Only send diff of cluster state instead of full cluster state #6295

bluelu · 2014-05-23T13:23:06Z

If you have many nodes, and many index, even a small cluster state will trigger 500 MB of data to be sent to all nodes from the master. A few small rebalancing operations will kill the cluster.

This is a big issue.

Would be good if only the diff could be sent, then later merged. If node isn't at previous version, then fall back to current behaviour and send full state.

kimchy · 2014-07-04T14:59:49Z

@bluelu which version are you using? I haven't seen a compressed cluster state that is 500mb, we compress and all in our infra when we publish and so on.

Changing to send deltas will require quite a big change, its an option of course, but its a really big change since we rely on the full cluster state to be continuously published.

I have helped several users with large cluster state, and improved things internally. The size was not the issue, it was things like inefficient processing of large cluster state.

bluelu · 2014-07-04T15:27:35Z

We are currently using elasticsearch-1.0.2.

{
"cluster_name" : "abc",
"status" : "green",
"timed_out" : false,
"number_of_nodes" : 505,
"number_of_data_nodes" : 489,
"active_primary_shards" : 8667,
"active_shards" : 17334,
"relocating_shards" : 2,
"initializing_shards" : 0,
"unassigned_shards" : 0
}
The uncompressed state is 2 MB (curl -XGET 'http://localhost:9200/_cluster/state') and compressed about 700 KB.
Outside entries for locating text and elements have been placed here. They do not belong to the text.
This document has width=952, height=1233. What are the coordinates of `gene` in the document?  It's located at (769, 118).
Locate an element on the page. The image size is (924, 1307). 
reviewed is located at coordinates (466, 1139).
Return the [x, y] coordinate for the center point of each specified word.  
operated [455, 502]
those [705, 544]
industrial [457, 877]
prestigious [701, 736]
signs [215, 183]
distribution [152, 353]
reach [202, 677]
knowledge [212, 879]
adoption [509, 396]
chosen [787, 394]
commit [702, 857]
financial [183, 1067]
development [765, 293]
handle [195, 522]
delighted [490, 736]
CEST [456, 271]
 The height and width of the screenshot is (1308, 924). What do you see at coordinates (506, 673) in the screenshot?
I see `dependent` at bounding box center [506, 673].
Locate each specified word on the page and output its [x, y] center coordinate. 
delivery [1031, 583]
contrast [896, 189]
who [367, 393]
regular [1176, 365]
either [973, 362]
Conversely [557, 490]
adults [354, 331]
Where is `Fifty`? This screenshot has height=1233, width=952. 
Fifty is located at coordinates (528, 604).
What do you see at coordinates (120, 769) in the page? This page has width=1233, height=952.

We have more than 500 nodes in the cluster, so each update (e.g. when a shard gets rebalanced) will cause the state to be send to all nodes, which in total is close to 500 MB in total to be sent. This takes a few seconds to complete and takes up all the bandwith.

I can also send you the complete cluster state in private if that helps.

bluelu · 2014-09-22T10:23:50Z

@kimchy

Do you have any update on this if it will be integrated or not?

We also plan on using query warmers in the future, and then the updates also need to be dispatched to all the nodes.

Creating a text diff of state (diff algorithm) and then applying that on the non master nodes, with fallback to the full cluster state if previous and current versions differ, might not be the cleanest solution, but certainly shouldn't be all to difficult, as there is already code that the master waits for the nodes to confirm the updated cluster state.
I agree that a cleaner solution (full updates) requires more work though.

This would dramatically reduce traffic and potentially as well the heap usage on the master node on larger clusters.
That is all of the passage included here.